ExoMars Program Given Green Light

December 18, 2009

ESA’s Council yesterday gave the go-ahead to proceed with the implementation of the ExoMars Program. This decision paves the way for two Mars exploration missions in cooperation with NASA in 2016 and 2018.

The ExoMars Program aims to investigate the martian environment, particularly astrobiological issues and to develop and demonstrate new technologies for planetary exploration with the long-term view of a future Mars sample return mission in the 2020s.

Two missions are foreseen within the ExoMars Program: one consisting of an Orbiter plus an Entry, Descent and Landing Demonstrator (to be launched in 2016) and the other consisting of two rovers (to be launched in 2018).

ESA’s Council of Ministers approved the subscription of 850 million euro ($1.20 billion USD) to the ExoMars program at a meeting held on December 16 and 17 at ESA Headquarters in Paris, France.

Following the decision, David Southwood, Director of Science and Robotic Exploration said: “This marks an important moment for Europe in its steps towards space exploration on the world scale.

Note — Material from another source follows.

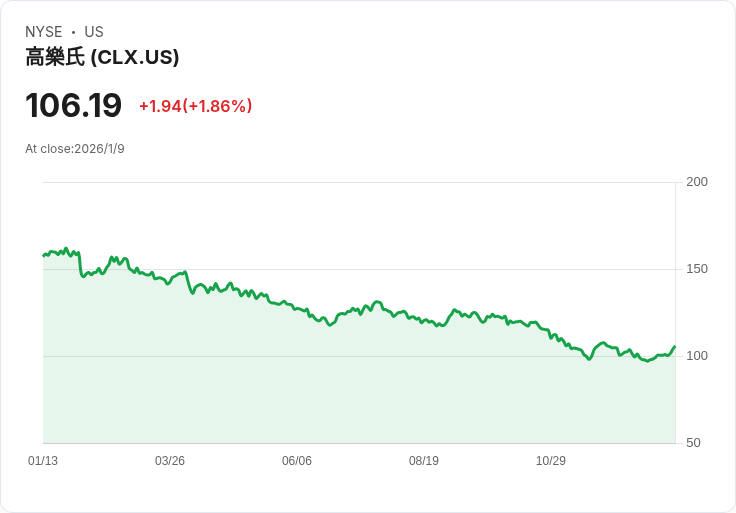This screenshot has width=736, height=513.
Task: Click the 200 y-axis label
Action: click(697, 182)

We have been to the planets before, sure. But now we have a plan for exploration ahead to build our technical capability and explore Mars in a long-term partnership.”

Eleven of ESA’s 18 Member States are participating in the ExoMars Program: Austria, Belgium, France, Germany, Italy, the Netherlands, Portugal, Spain, Sweden, Switzerland, and the United Kingdom, plus Canada.